El original festival en el Andarax que convierte a los niños en artistas por un día
La cita tendrá lugar la mañana del sábado 26 en la sede de Clasijazz en Terque

Los integrantes de la banda de música Pequeños Seres Despreciables.
Este sábado 26 de abril, el molino rehabilitado de Clasijazz Rural en Terque se va a convertir en un escenario muy especial: el Despreciables Fest, una jornada para celebrar la música en familia, en plena naturaleza y con el arte como protagonista.
“Queremos que ese día sea una convivencia familiar, una convivencia infantil en la que la música conecte todo”, explica Jesús Masero, organizador del festival desde Clasijazz. “La música tiene sentido cuando se comparte, cuando se vive en sociedad y no hay ninguna edad para empezar”.
Y no se celebra en Terque por casualidad. Allí está la sede del Clasijazz Rural, un espacio artístico en medio del entorno natural, a los pies de la Alpujarra almeriense y en pleno Andarax, con un molino convertido en residencia creativa.

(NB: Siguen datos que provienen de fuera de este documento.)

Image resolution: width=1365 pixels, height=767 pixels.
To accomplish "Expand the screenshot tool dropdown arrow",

Durante la mañana del sábado se celebrarán varios talleres de música y danza. El de 3 a 6 años, ya completo, es un taller de danza creativa para que los más peques “aprendan a expresarse con el cuerpo a través de la música”. Los mayores, a partir de 6 años, podrán apuntarse al taller de música instrumental con el propio Jesús, donde trabajarán con xilófonos y otros instrumentos escolares para improvisar en grupo. También se celebrará un taller de voz con Sara Soul, que enseñará a utilizar la voz “como un medio para expresar y compartir emociones”.
Todos estos talleres tienen un objetivo común y es que lo que se aprenda en ellos se pondrá en práctica en el gran concierto final. Porque aquí la idea es que no haya espectadores: todos son parte del escenario. Y en este concierto, no podían faltar ellos: los Pequeños Seres Despreciables.
Jóvenes talentos
Se trata de una banda formada por niños y niñas que no solo comparten afición por la música, sino también una amistad real que se fraguó en el parque, en clase y que hoy suena con talento propio. “Son los amigos del parque, entre ellos está mi hijo Manu, y un día les propuse que nos juntáramos a tocar. Llevamos ya dos años juntos”, cuenta un Jesús entusiasmado. “Lo bonito es que la amistad se funde con la música”.

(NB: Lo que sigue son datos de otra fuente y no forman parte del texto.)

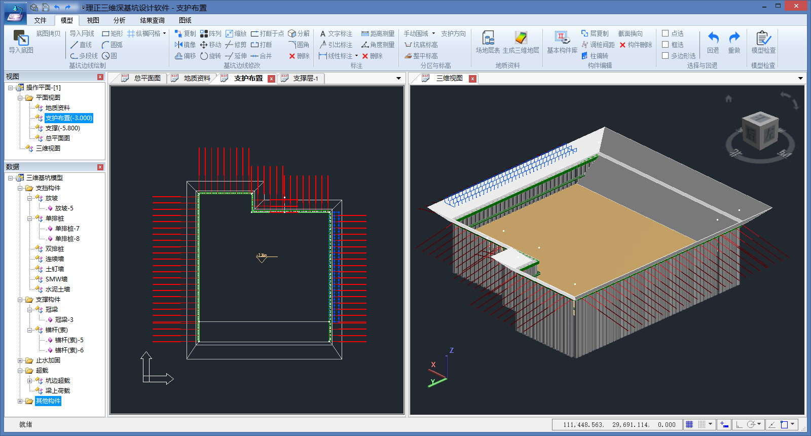
Task: Click the home icon in 3D view
Action: [728, 99]
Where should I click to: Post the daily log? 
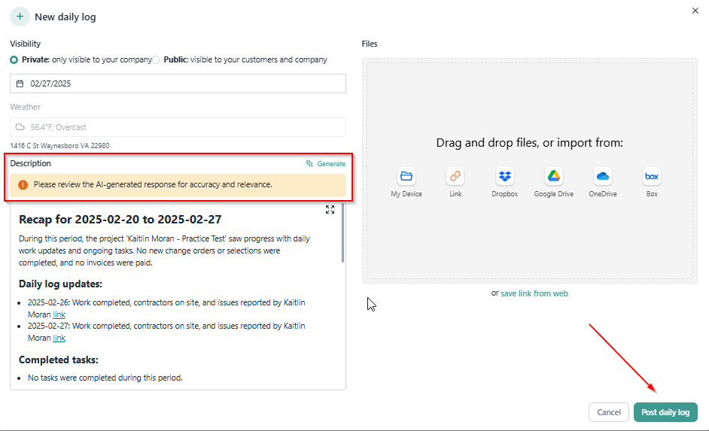click(x=665, y=412)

El Despreciables Fest no es solo una jornada cultural. Es también una declaración de intenciones: “Es muy importante que se hagan actividades en los pueblos, que el medio rural vuelva a llenarse de vida. Estos sitios son amables, preciosos, pero se están abandonando poco a poco”.
Por eso, Jesús lo tiene claro: “Hay que darle espacio a la cultura, especialmente en tiempos donde la tecnología lo ocupa todo. Que los niños vean que hacer música es posible, que es una forma de socializar, de crear lazos, de expresarse con otros”.
Quedan plazas disponibles para los talleres de mayores de 6 años y las inscripciones se hacen en la web www.clasijazz.com. Y si no llegas a tiempo, merece la pena pasarse solo para vivir el concierto, disfrutar del entorno y ver cómo suena la amistad cuando se convierte en música.